--- START PASSAGE SHOWN ---

Proxying to Scalar Attributes
Proxy to scalar attributes for simplified attribute access:
class User(Base):
__tablename__ = "user"
id: Mapped[int] = mapped_column(primary_key=True)
_email_address: Mapped["EmailAddress"] = relationship(
uselist=False,
cascade="all, delete-orphan"
)
# Proxy to the email string through the relationship
email: AssociationProxy[str] = association_proxy(
"_email_address", "email",
creator=lambda email: EmailAddress(email=email)
)
class EmailAddress(Base):
__tablename__ = "email_address"
id: Mapped[int] = mapped_column(primary_key=True)
user_id: Mapped[int] = mapped_column(ForeignKey("user.id"))
email: Mapped[str]
user = User()
user.email = "user@example.com" # Creates EmailAddress automatically
print(user.email) # "user@example.com"
Querying with Association Proxies
Association proxies support SQL operations in queries:
from sqlalchemy import select
# Query using the proxy attribute
stmt = select(Order).filter(Order.items.any(Item.description == "SA Mug"))
# The proxy generates the appropriate join
orders = session.scalars(stmt).all()

--- END PASSAGE SHOWN ---
--- START DATA LINES ---

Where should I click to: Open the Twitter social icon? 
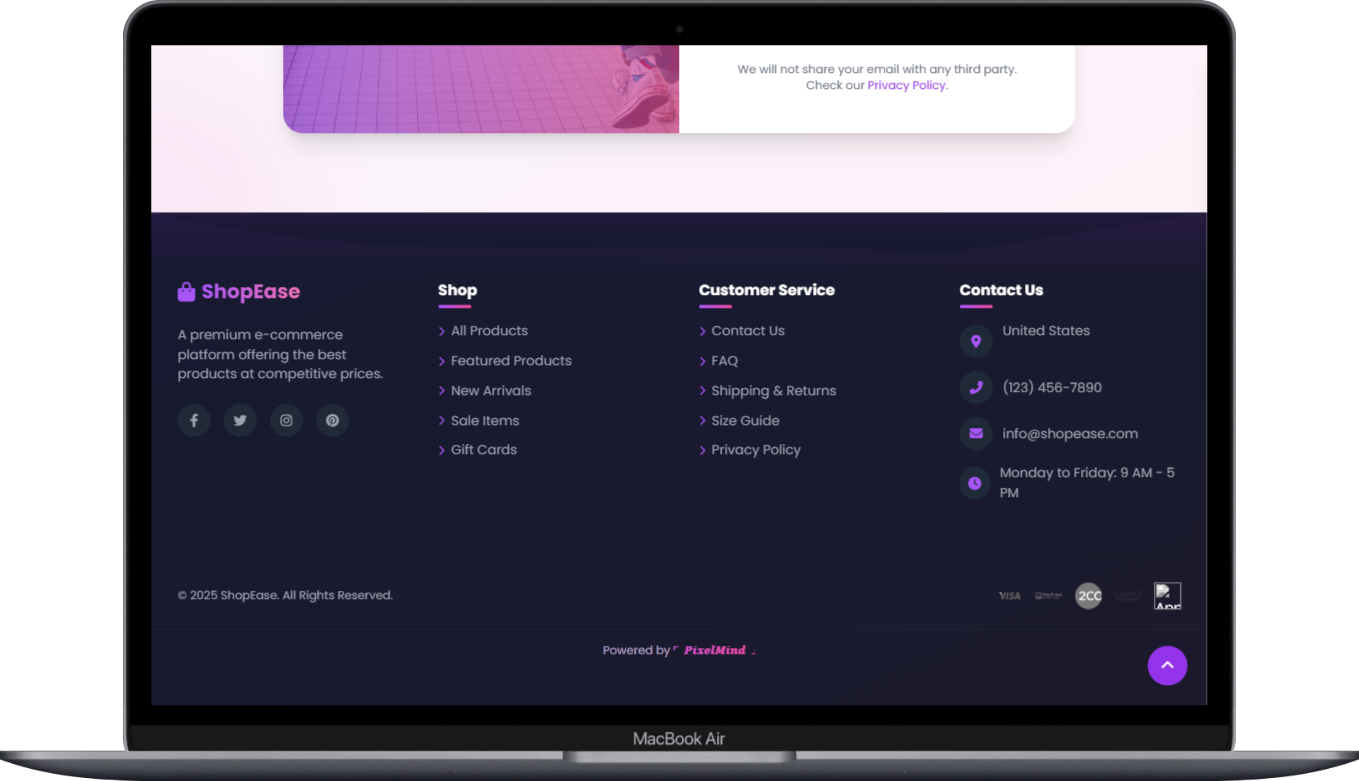(x=240, y=420)
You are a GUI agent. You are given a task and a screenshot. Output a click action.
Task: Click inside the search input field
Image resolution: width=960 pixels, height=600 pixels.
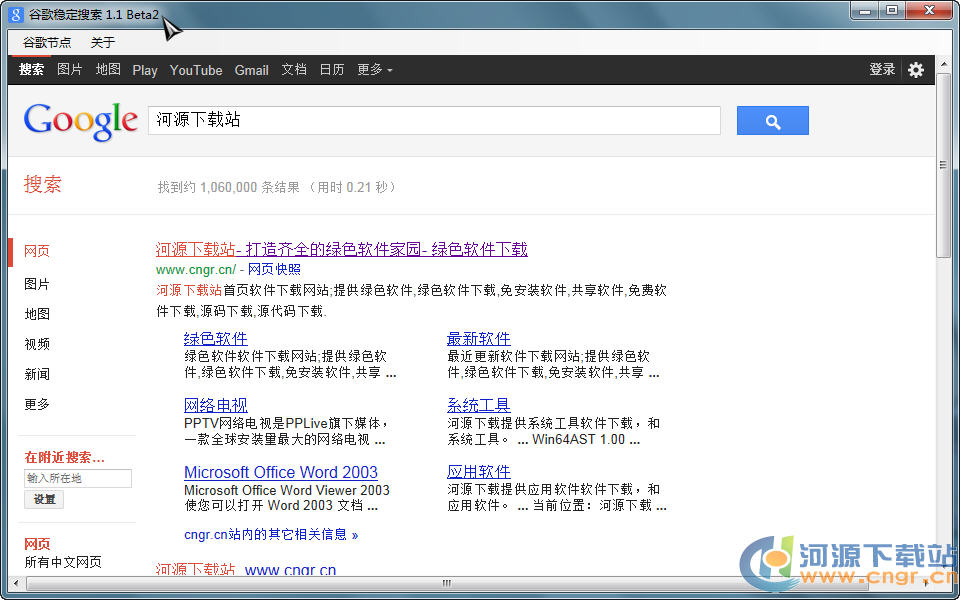click(434, 120)
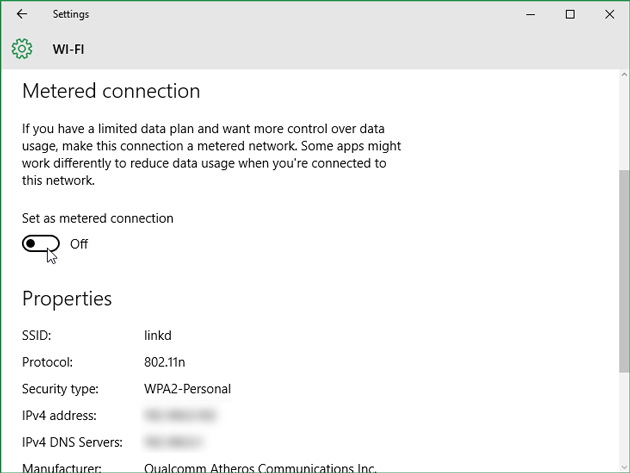Click the Settings gear icon
630x473 pixels.
pyautogui.click(x=22, y=48)
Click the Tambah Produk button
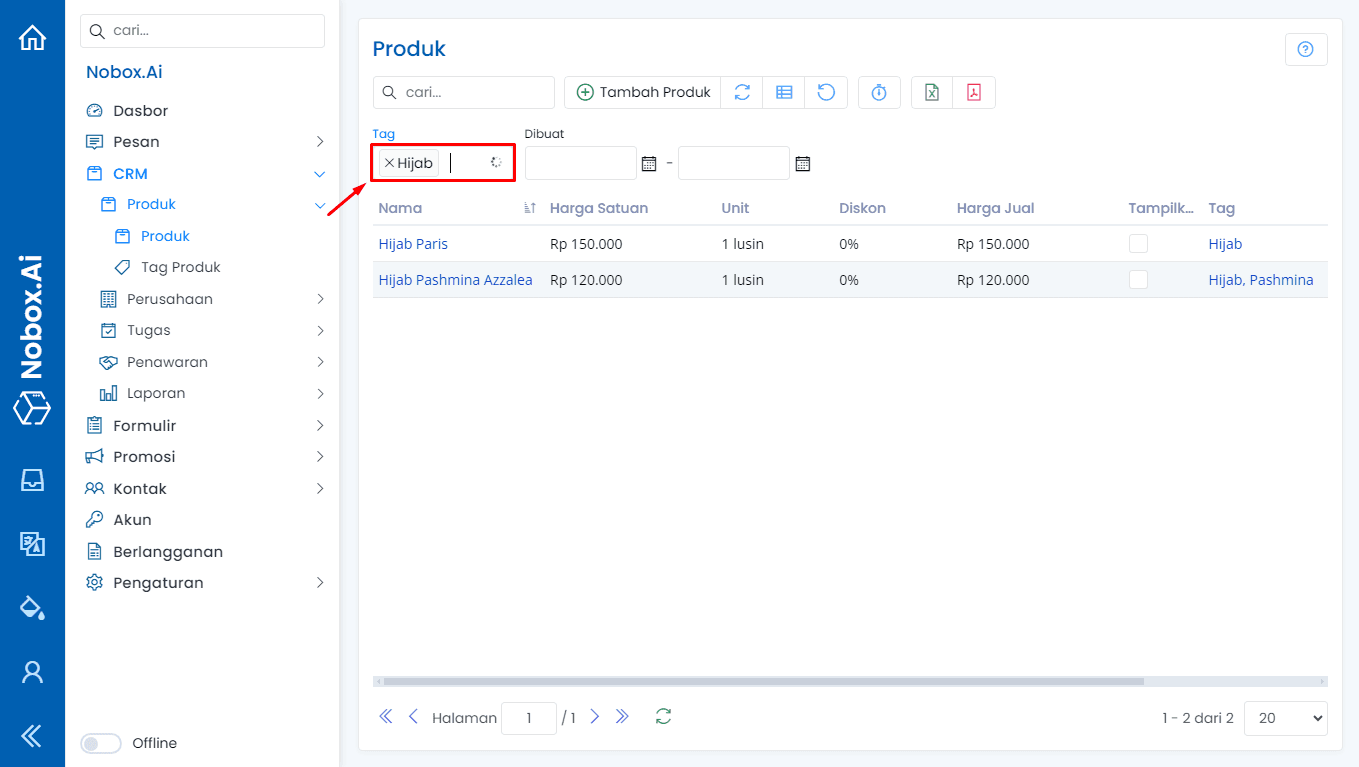 tap(643, 92)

--- END DATA LINES ---

◆ REQUIRED TASK ◆
Say whether each statement agrees with the association proxy passage. Answer yes or no, and quote the words of the passage that decide it.
1. The _email_address relationship is set with uselist=False.
2. The EmailAddress class maps to a table named "email".
3. Assigning a string to user.email creates an EmailAddress automatically.

◆ ANSWER TO THIS PROBLEM ◆
1. Yes: "uselist=False"
2. No: '__tablename__ = "email_address"'
3. Yes: "Creates EmailAddress automatically"